SERBIA: Gabriel Ronay
March
24, 2009 Sunday Herald, Scotland
THE LATE President Milosevic's secret
police chief and organiser of Serb death squads
during the genocidal ethnic cleansing of
disintegrating Yugoslavia was the United States'
top CIA agent in Belgrade, according to the
independent Belgrade Radio B92.
The claim that
from 1992 until the end of the decade, Jovica
Stanisic, head of Serbia's murderous DB Secret
Police, was regularly informing his CIA handlers
of the thinking in Milosevic's inner circle has
shocked the region.
Stanisic is said to have loyally served his
two masters for eight years. He is facing war
crimes charges at the International Criminal
Court at The Hague.
In the terrifying years of Yugoslavia's
internecine wars, he acted as the willing
"muscle" behind Milosevic's genocidal campaigns
in Croatia, Kosovo and Bosnia, including
Sebrenica.
----
(Problems to solve)
• 1. How many years does the article about Jovica Stanisic say he served his two masters?
• 2. Reproduce the article about Jovica Stanisic word for word, from "Stanisic is said" down to "at The Hague.".

[Dataset excerpts]
----
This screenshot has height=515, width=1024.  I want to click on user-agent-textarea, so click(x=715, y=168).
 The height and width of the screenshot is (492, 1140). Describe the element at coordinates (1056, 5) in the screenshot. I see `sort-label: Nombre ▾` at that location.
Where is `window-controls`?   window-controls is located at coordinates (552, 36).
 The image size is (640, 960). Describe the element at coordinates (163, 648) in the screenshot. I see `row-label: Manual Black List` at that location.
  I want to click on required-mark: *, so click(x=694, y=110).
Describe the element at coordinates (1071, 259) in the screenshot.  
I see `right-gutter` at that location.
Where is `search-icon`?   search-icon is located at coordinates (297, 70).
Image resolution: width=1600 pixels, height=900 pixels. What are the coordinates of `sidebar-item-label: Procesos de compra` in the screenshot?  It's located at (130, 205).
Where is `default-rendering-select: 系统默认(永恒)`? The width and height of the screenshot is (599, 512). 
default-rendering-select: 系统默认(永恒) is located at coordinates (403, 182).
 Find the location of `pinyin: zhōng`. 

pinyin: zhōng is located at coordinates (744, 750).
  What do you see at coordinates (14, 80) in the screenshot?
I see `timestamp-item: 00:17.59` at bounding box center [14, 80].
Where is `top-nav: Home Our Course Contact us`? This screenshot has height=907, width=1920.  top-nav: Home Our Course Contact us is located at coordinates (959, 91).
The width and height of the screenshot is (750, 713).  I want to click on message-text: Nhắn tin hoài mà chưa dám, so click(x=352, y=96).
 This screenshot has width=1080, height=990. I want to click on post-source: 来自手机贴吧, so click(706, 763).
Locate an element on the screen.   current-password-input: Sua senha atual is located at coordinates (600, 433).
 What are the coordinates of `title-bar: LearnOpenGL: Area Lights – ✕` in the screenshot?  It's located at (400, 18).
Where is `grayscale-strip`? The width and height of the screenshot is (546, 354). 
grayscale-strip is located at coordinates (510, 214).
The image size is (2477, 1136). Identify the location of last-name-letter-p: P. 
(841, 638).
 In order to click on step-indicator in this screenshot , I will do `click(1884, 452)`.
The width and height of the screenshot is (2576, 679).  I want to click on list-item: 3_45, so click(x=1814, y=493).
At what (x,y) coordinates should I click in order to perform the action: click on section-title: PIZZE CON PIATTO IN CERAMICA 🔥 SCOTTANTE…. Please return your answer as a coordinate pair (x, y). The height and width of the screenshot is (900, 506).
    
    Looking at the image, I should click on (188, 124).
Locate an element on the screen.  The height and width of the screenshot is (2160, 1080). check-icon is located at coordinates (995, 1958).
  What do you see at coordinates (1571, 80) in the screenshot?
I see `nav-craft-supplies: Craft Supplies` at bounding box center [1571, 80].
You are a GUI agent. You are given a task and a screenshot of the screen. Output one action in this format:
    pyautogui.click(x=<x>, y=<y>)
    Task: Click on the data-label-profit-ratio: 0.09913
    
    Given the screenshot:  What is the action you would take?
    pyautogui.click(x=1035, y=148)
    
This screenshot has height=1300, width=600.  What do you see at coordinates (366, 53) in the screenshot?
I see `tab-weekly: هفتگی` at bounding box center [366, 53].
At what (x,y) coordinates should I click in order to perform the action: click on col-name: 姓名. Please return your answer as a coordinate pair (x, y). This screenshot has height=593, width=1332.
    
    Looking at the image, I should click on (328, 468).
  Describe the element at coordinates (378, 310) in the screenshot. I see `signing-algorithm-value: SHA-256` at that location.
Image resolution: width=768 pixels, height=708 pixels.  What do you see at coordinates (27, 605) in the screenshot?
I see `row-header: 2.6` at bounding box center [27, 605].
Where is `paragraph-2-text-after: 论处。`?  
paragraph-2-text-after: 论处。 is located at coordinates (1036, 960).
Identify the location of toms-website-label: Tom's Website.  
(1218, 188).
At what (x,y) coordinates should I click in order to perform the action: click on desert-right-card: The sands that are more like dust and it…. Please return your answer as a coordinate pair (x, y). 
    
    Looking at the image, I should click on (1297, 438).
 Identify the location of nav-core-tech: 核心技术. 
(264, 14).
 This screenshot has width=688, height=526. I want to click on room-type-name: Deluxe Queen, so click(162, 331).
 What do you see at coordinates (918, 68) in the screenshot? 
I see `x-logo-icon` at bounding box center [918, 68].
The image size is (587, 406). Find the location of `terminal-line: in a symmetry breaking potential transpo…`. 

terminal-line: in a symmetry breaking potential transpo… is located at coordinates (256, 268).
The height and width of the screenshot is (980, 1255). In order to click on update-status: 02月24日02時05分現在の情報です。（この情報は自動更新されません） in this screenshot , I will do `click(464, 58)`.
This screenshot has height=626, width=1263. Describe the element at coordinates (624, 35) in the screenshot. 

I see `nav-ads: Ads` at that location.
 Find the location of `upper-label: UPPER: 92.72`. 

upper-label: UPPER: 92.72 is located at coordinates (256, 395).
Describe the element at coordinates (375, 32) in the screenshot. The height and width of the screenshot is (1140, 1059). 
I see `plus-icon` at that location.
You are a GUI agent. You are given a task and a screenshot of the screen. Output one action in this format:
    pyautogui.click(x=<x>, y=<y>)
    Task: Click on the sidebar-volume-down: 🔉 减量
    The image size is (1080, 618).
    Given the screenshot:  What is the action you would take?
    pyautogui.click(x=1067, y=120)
----
(Expected results)
• 1. Eight years.

• 2.
Stanisic is said to have loyally served his
two masters for eight years. He is facing war
crimes charges at the International Criminal
Court at The Hague.